- Nike has decided to reward is shareholders with a higher dividend and bigger buybacks.
- This makes us suspect that the company will pass on buying Lululemon as earlier speculated.
- Nike plans to open as many as 1,100 women stores by 2020 to compete directly with Lululemon.
- Can Nike succeed in Lululemon's game?
It appears as if Nike (NYSE:NKE) will not, after all, buy Lulu (NASDAQ:LULU) as had earlier been speculated. Nike has decided to reward shareholders, helped by a great quarter, with higher dividends and fatter buybacks, which implies that the company is not interested in buying yoga pant maker Lululemon. Nike has announced it will increase its quarterly dividend 15%, or 11.5 cents to 32 cents, which marked the 14th year in a row that Nike has increased its dividend. Nike, however, is not exactly a dividend champion since its shares yield just 0.95%. Luckily there is plenty of room for growth since the company’s dividend payout ratio is a lowly 21%.
The world’s largest sneaker manufacturer also announced a 2:1 stock split. Although this move will not change its market cap, stock splits usually have a positive effect on a company’s stock since splitting shares makes them more attractive to a larger group of investors which tends to drive up their value. Nike shares are up 6.6% over the past five days which can be attributed to the recent positive developments. Nike stock is up a healthy 39.5% YTD.
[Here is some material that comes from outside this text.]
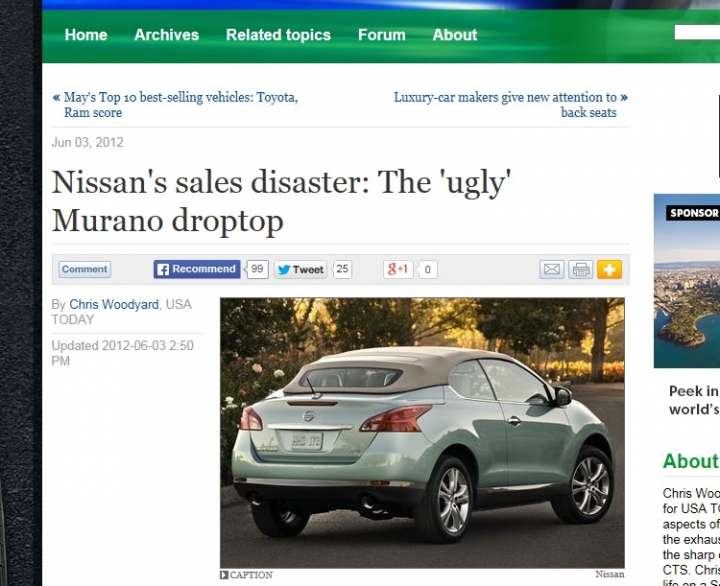The image size is (720, 586).
Task: Click the Comment button
Action: click(84, 270)
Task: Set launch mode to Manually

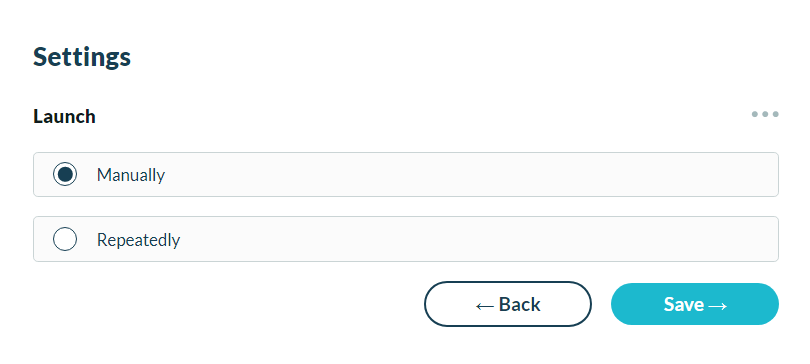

Meanwhile Nike also authorized a huge $12 billion share buyback program, which at current Nike share price would reduce the company’s outstanding shares by almost 11%. Reducing a company’s outstanding shares by as little as 5% is usually enough to induce a positive buyback effect.
Nike to take the game to Lululemon
Instead of buying out Lululemon, Nike will do something a bit more drastic--open women’s stores to compete directly with Lululemon. Nike plans to open as many as 1,100 women stores by 2020. If Nike achieves its goal, then it could end up becoming a much bigger player in the athleisure trend. Lululemon has only about 302 stores, with an average store size of only 2,900-square feet, much smaller than the average store size by the average apparel retailer. Lululemon reported Q2 2015 revenue of $453 million after growing 16% Y/Y. Assuming the average Nike store is able to achieve half the sales by the average Lululemon store, then Nike could be looking at a new revenue stream worth $3.3 billion per year by 2020, or roughly 7% of Nike’s 2020 revenue target of $50 billion.
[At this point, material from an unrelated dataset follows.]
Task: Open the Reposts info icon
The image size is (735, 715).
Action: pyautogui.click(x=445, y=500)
Of course this estimate could prove to be quite conservative if Nike’s women products prove to be as popular as its sneakers. In fact Nike’s top brass has already predicted that women’s wear will grow to a $7 billion-a-year business for the company by 2020, representing a robust 40% CAGR through 2020.
But whether Nike is able to succeed in its goal to become a mover and shaker in the athleisure space will ultimately depend on whether the trend will prove that it’s here to stay or whether it will turn out to be just another passing fad.
Nike and Athleisure
The concept of athleisure really is nothing more than people wearing athletic apparel in every day non-athletic settings. Think of company CEOs wearing sneakers to work or board meetings or women wearing yoga pants when going shopping after work or a night out. Although U.S. consumers spent about $323 billion on apparel and associated accessories, representing just 1% growth compared to the previous year, the $3.2 billion increase was mostly due to athleisure.
Nike is known as a highly innovative company in the footwear and sports apparel segments, and the company appears set to bring its A-game to athleisure as well. Nike has already come up with innovative blends of polyester and spandex, a prime example being AeroReact, a material that can detect when the wearer is about to begin sweating and loosen up before it happens. AeroReact is an industry-first and demonstrates Nike’s continued lead in developing innovative products.
Nike boasts a huge online community of more than 70 million women. This is a ready audience to which the company can sell its new athleisure gear. The company’s reputation as maker of high quality products will certainly go a long way to helping the company grab a sizable share of the fast-growing athleisure market.
Lululemon has a formidable competitor in Nike.